Set percentages, irrespective of age
- The current formula applies the same percentage of income irrespective of the age of the children and therefore is not sensitive to the difference in the costs of children as they grow older. Research suggests that expenditure on teenagers is two to three times as high as for younger children, and this pattern prevails at every income level. While the approach of averaging the costs of children over the entire age range has the merit of simplicity, it means that child support payments are likely to be inadequate at the time that the costs of children are at their highest, and too high when the children are younger.
The need to reflect two incomes
- The substantial increase in the part-time employment of women with children since the Scheme was introduced means that a majority of intact families with children depend on two incomes. The formula, however, is based only on the non-resident parent’s income for the great majority of families, since the resident parent’s income is only factored in above the threshold of average weekly earnings for all employees. It is therefore not obvious to child support payers that both parents are sharing in the cost of supporting their children according to their capacity.

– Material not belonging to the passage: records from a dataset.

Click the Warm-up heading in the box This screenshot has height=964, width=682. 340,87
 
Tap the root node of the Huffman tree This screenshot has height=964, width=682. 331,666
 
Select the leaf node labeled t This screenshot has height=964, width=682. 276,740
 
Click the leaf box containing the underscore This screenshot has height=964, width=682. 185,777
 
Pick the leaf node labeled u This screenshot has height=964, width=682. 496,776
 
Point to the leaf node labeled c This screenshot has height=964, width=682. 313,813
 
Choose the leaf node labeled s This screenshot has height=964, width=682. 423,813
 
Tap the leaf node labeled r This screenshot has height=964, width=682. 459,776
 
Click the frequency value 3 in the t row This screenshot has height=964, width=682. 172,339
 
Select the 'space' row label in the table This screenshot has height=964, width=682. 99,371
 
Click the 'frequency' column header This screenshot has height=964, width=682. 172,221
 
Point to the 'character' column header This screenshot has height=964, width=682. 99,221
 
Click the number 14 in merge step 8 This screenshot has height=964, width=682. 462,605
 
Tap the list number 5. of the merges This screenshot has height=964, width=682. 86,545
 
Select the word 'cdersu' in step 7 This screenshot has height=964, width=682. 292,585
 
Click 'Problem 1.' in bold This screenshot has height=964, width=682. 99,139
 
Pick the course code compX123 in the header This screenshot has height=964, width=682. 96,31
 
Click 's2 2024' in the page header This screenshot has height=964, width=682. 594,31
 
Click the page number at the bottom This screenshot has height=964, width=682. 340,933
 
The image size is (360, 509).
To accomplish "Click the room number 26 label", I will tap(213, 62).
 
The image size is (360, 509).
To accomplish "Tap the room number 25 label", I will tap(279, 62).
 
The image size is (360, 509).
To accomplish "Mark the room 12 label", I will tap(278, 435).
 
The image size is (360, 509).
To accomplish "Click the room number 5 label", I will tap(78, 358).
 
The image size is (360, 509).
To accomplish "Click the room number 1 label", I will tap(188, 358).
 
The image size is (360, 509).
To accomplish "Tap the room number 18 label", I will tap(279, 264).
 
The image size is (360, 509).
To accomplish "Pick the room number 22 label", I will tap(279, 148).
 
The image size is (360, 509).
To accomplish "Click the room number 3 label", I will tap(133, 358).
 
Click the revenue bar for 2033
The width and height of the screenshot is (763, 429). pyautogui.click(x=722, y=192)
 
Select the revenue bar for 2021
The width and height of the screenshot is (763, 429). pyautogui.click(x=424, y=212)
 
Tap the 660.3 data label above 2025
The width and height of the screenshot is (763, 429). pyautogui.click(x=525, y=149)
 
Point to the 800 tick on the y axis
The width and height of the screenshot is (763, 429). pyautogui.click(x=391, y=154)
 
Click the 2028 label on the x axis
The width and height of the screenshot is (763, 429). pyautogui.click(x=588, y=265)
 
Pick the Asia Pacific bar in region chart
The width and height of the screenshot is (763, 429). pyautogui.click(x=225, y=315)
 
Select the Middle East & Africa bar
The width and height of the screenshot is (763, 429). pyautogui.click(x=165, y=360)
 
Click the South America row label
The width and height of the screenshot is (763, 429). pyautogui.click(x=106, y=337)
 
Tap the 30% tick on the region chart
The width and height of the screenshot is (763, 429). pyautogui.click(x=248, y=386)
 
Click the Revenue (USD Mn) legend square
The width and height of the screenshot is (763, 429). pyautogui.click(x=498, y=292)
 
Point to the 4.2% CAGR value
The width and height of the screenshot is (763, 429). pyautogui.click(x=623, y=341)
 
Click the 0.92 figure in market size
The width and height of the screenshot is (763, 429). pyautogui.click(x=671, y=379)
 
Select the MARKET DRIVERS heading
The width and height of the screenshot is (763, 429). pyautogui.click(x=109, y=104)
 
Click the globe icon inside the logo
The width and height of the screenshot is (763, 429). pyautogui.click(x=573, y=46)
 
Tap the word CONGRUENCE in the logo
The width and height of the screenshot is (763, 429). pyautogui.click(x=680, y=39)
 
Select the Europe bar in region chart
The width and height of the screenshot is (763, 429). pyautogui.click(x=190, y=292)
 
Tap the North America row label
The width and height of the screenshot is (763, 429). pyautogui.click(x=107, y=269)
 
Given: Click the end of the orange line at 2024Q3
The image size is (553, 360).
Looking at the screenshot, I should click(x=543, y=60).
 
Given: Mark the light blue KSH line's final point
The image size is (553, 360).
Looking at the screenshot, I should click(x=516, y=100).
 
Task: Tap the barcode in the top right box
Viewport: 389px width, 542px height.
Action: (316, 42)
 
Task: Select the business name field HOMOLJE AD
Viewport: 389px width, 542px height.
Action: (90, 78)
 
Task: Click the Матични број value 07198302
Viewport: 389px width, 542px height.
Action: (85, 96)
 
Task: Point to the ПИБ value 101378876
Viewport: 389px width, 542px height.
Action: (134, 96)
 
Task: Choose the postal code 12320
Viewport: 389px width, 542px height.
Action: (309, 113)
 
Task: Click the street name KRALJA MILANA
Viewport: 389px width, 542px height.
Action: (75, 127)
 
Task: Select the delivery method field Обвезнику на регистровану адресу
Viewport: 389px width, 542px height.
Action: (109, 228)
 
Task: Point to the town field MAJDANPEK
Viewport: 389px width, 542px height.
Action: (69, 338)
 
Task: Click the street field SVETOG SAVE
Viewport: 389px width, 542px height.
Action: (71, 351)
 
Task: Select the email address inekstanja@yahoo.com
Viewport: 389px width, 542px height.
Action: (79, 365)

Children of second families
- The way in which children of second families are taken into account under the current formula is of significant benefit to low-income non-resident parents but does not provide much relief for those on higher incomes who have new children to support. This is because payers with new biological children are given a dollar-figure increase in their exempt income before the relevant percentage is applied. This does not reflect the reality that expenditure on children increases with household income. For low-income payers, this figure represents a large increase as a percentage of their income, but it is proportionally only a small increase for higher-income payers. At both ends of the income spectrum, this results in unequal treatment of the children of the non-resident parent, as the amount allowed for the support of the new children may be much higher or much lower than the likely costs of the new children, and has unjustifiable effects on the level of the payer’s liability to the child support children. In some cases, the increased exempt amount may have the effect of reducing the payer’s child support obligation to a minimal level.
4.4 A new approach to the calculation of child support
To address these problems, the Taskforce proposes a fundamental change to the Child Support Scheme.
The essential feature of the proposed new Scheme is that the costs of children are first worked out based upon the parents’ combined income, with those costs then distributed between the mother and the father in accordance with their respective shares of that combined income and levels of contact (see section 6). The resident parent is expected to incur his or her share of the cost in the course of caring for the child. The non-resident parent pays his or her share in the form of child support. Both parents will have a component for their self-support deducted from their income in working out their Child Support Income.
This gives practical expression to the first objective of the Scheme, that parents share in the cost of supporting their children according to their capacity. The proposed Scheme is based upon the ‘income shares’ approach utilised in many other jurisdictions and reflects the notion of shared parental responsibility contained in Part VII of the Family Law Act 1975.